Tardigrades, near-microscopic animals that live in water and sort of look like swimming nightmare bears, are stellar at tolerating extreme environments. However, they are not stellar at fossilizing over millions of years. It’s hard to be when your “bones” are akin to water-filled rubber gloves. Now, in a once-in-a-generation discovery, researchers have found a new tardigrade fossil in a 16-million-year-old hunk of amber. This brings the grand total of tardigrade fossils to…three.

Tardigrade fossil preserved in amber Proceedings of the Royal Society B

DesignTAXI picked up on the discovery, which researchers from the New Jersey Institute of Technology and Harvard recently announced.

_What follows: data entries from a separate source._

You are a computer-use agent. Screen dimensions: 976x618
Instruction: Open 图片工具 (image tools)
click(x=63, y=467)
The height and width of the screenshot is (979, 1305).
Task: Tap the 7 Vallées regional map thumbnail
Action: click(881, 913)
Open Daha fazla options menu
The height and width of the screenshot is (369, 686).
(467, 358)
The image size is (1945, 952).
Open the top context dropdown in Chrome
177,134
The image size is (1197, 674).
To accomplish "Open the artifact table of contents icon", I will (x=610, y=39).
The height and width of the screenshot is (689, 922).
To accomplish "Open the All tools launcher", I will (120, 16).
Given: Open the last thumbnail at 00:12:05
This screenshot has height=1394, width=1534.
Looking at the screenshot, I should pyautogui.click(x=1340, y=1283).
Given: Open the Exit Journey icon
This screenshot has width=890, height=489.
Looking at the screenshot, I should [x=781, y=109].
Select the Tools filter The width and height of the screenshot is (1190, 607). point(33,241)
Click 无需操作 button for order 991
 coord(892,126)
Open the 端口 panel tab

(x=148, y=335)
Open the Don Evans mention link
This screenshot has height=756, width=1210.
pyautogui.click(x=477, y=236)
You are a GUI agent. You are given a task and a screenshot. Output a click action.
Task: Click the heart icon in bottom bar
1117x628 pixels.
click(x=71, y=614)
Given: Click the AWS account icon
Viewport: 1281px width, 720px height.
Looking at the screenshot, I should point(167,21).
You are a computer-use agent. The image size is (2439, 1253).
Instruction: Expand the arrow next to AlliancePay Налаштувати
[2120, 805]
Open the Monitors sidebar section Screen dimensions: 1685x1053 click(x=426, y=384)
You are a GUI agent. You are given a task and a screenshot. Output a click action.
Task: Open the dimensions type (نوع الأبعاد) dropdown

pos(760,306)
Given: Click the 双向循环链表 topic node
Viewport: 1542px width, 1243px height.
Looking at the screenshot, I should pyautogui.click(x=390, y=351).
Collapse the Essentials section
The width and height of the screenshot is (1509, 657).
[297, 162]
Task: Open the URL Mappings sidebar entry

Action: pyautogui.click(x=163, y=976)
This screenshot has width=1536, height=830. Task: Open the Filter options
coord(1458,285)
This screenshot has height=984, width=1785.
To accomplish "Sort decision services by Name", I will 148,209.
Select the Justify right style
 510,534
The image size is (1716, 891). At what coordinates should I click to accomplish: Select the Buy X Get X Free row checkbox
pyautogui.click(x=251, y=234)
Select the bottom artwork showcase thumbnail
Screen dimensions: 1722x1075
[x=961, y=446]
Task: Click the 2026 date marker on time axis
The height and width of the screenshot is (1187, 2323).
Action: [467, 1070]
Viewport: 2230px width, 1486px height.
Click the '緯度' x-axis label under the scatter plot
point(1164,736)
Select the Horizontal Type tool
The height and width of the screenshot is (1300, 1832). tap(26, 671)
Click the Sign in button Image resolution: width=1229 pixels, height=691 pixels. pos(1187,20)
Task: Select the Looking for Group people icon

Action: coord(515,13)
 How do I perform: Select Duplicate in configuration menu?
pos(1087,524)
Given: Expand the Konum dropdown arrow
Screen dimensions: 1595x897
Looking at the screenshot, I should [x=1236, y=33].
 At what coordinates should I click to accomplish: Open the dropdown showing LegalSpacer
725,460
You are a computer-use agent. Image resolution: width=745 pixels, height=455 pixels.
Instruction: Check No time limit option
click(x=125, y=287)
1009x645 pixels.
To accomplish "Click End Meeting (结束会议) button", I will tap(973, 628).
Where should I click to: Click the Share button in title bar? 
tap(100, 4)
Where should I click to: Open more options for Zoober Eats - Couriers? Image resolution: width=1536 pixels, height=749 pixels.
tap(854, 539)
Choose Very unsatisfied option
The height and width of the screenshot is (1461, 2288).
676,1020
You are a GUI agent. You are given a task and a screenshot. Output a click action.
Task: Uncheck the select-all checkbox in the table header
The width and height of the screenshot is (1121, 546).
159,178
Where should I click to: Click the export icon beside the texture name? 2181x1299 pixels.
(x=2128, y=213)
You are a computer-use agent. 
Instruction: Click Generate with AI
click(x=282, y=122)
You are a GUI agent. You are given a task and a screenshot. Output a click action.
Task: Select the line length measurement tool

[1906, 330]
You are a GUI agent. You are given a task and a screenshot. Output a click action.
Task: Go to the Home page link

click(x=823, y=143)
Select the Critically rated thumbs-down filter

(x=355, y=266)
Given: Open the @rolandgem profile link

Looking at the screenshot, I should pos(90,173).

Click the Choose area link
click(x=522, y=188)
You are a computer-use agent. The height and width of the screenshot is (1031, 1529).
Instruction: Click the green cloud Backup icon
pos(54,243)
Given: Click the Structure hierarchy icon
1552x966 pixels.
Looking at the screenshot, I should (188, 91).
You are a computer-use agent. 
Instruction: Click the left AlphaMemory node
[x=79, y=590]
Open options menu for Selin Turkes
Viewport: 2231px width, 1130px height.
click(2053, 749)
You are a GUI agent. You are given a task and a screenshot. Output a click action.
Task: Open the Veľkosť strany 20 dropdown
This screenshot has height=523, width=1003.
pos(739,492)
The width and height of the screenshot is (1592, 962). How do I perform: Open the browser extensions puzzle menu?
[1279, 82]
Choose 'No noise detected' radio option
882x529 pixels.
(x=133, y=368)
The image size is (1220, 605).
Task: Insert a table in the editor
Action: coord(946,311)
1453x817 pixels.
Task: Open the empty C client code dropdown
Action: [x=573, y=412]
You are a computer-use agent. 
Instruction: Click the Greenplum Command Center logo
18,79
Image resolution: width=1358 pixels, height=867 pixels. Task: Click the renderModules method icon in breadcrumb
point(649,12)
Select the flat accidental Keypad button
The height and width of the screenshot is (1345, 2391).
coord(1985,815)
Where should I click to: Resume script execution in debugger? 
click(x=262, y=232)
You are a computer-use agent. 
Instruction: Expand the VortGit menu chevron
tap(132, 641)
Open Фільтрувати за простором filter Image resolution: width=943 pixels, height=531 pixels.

The researchers discovered the roughly .02-inch-long fossil in an ancient piece of amber from the Dominican Republic. This tardigrade fossil discovery occurred several months after the amber’s discovery. The team found the fossil accidentally. They were actually looking for ants.

The researchers outlined their study in the journal Proceedings of the Royal Society B. They share that the specimen is a relative of the modern, living tardigrade superfamily, Isohypsibioidea. It is also the first tardigrade fossil scientists have recovered from the Cenozoic era. This is the geological epoch spanning from 66 million years ago to today.

Tardigrade fossil evolutionary chart

Proceedings of the Royal Society B

“What is so remarkable is that tardigrades are a ubiquitous ancient lineage that has seen it all on Earth, from the fall of the dinosaurs to the rise of terrestrial colonization of plants,” said Phil Barden in a press release. Barden serves as the senior author of the study and an assistant professor of biology at New Jersey Institute of Technology. “Yet, they are like a ghost lineage for paleontologists with almost no fossil record,” he added.

The researchers were able to identify the mishmash of tardigrade fossil by finely imaging it with a powerful laser. Barden and his colleagues were able to image the specimen so well, they could study its “foregut’s” insides. Subsequently, they identified characteristics that do not exist in living tardigrades.

“The fact that we had to rely on imaging techniques usually reserved for cellular and molecular biology shows how challenging it is to study fossil tardigrades,” Javier Ortega-Hernandez, assistant professor of organismic and evolutionary biology at Harvard and co-author of the study, concluded in the press release. “We hope that this work encourages colleagues to look more closely at their amber samples with similar techniques to better understand these cryptic organisms.”